BEGIN Material provided

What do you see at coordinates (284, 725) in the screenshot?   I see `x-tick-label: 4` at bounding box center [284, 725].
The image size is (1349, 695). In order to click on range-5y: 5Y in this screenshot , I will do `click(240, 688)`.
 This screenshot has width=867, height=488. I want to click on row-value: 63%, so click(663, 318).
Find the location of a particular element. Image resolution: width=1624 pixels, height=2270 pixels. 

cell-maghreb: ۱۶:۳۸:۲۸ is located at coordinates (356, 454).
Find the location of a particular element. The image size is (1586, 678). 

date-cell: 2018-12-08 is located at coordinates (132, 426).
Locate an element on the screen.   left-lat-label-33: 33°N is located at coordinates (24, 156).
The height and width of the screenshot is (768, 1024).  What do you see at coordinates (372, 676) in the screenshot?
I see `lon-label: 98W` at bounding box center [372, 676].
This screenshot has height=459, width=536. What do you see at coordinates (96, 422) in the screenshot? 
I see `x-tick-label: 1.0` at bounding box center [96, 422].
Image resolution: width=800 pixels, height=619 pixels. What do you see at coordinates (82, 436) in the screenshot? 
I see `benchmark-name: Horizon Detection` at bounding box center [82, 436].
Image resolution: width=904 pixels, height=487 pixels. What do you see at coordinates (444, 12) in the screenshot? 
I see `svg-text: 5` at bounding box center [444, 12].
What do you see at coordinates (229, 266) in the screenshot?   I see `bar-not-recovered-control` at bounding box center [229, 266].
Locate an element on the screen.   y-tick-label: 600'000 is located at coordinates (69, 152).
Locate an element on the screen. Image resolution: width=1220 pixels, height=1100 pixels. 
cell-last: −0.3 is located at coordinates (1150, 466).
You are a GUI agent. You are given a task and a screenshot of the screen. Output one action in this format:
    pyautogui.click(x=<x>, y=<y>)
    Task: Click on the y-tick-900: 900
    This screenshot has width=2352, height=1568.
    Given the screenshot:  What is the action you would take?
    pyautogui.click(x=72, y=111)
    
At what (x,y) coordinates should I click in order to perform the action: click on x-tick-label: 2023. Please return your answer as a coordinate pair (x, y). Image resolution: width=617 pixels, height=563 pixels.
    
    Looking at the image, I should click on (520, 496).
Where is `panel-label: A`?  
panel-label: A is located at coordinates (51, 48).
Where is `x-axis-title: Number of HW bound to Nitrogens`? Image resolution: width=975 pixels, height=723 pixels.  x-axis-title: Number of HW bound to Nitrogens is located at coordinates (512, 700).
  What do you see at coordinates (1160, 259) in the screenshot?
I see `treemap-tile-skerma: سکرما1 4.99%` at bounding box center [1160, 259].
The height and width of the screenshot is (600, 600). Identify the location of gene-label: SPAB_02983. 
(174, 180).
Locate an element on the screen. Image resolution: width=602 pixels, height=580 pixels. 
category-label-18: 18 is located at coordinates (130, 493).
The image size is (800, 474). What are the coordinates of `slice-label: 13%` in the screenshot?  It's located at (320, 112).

END Material provided

#### Exercise directions:
Retype the lines between the one holding "coordinates (24, 156)." and the one holding "center [96, 422].", both included, exactly as they appear.

#### Task answer:
Locate an element on the screen.   left-lat-label-33: 33°N is located at coordinates (24, 156).
The height and width of the screenshot is (768, 1024).  What do you see at coordinates (372, 676) in the screenshot?
I see `lon-label: 98W` at bounding box center [372, 676].
This screenshot has height=459, width=536. What do you see at coordinates (96, 422) in the screenshot? 
I see `x-tick-label: 1.0` at bounding box center [96, 422].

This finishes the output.